Noever fordert sein Recht: "Eine Mega-Sauerei!"

Wien (OTS) - "Ein brutaler Akt, eine Mega-Sauerei" wäre seine fristlose Entlassung vor zwei Jahren gewesen, sagt der frühere MAK-Direktor Peter Noever in der morgen erscheinenden NEWS-Ausgabe. Die Staatsanwaltschaft habe sämtliche strittigen Punkte ad acta gelegt, "ohne weitere Konsequenzen eingestellt". Nun fordert Noever Genugtuung: "Ich muss schauen, dass ich zu meinem Recht komme. Mir ist es wichtig, Klarheit zu bekommen. Dieser Schritt ist für mich, meinen Zustand, meine Existenz zwingend."

Im März 2011 wurde Noever im Auftrag des Ministeriums fristlos entlassen, nachdem Gerüchte über nicht nachvollziehbare Spesengebarung und Feste für seine Mutter auf Museumskosten aufgetaucht waren. Nun klagt er vor dem Arbeits- und Sozialgericht auf 301.000 Euro für Kündigungsentschädigung, Abfertigungsansprüche und Urlaubsersatz.

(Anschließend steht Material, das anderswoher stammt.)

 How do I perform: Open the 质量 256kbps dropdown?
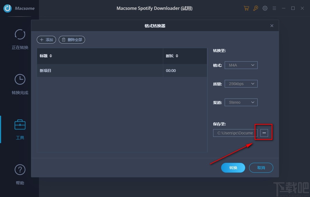[x=241, y=83]
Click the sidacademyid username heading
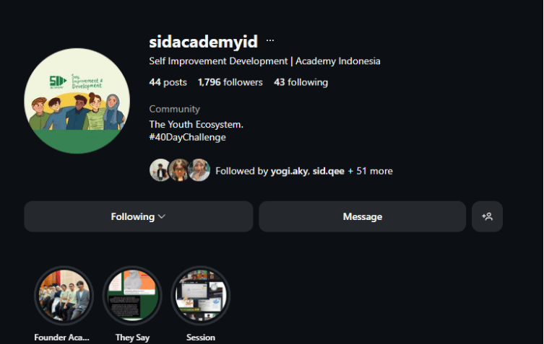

Dazu kommen 200.000 Euro, die er seinerzeit wegen der mit dem Museums-Förderverein ausgerichteten Feste leistete. Die Anwälte prüfen die Chancen auf Rückforderung. Noever, der "juristische Laie":
"Die Zahlung erfolgte auf Anraten meines damaligen Anwaltes und nur aus Vorsichtsgründen. Als ,tätige Reue' sollte damit eine Verfolgung durch die Behörden verhindert werden. Im Nachhinein haben sich die Vorwürfe als haltlos herausgestellt. Aber behalten Sie einmal kühlen Kopf, bei derart vehementen Anschuldigungen und einer Entlassung! Deshalb will ich die Sache jetzt vor ein ordentliches Gericht bringen." Vielmehr hätten die Feste dazu gedient, erhebliche Sponsorsummen zu lukrieren.

Noever erwidert auch ausführlich die Vorwürfe des Rechnungshofs.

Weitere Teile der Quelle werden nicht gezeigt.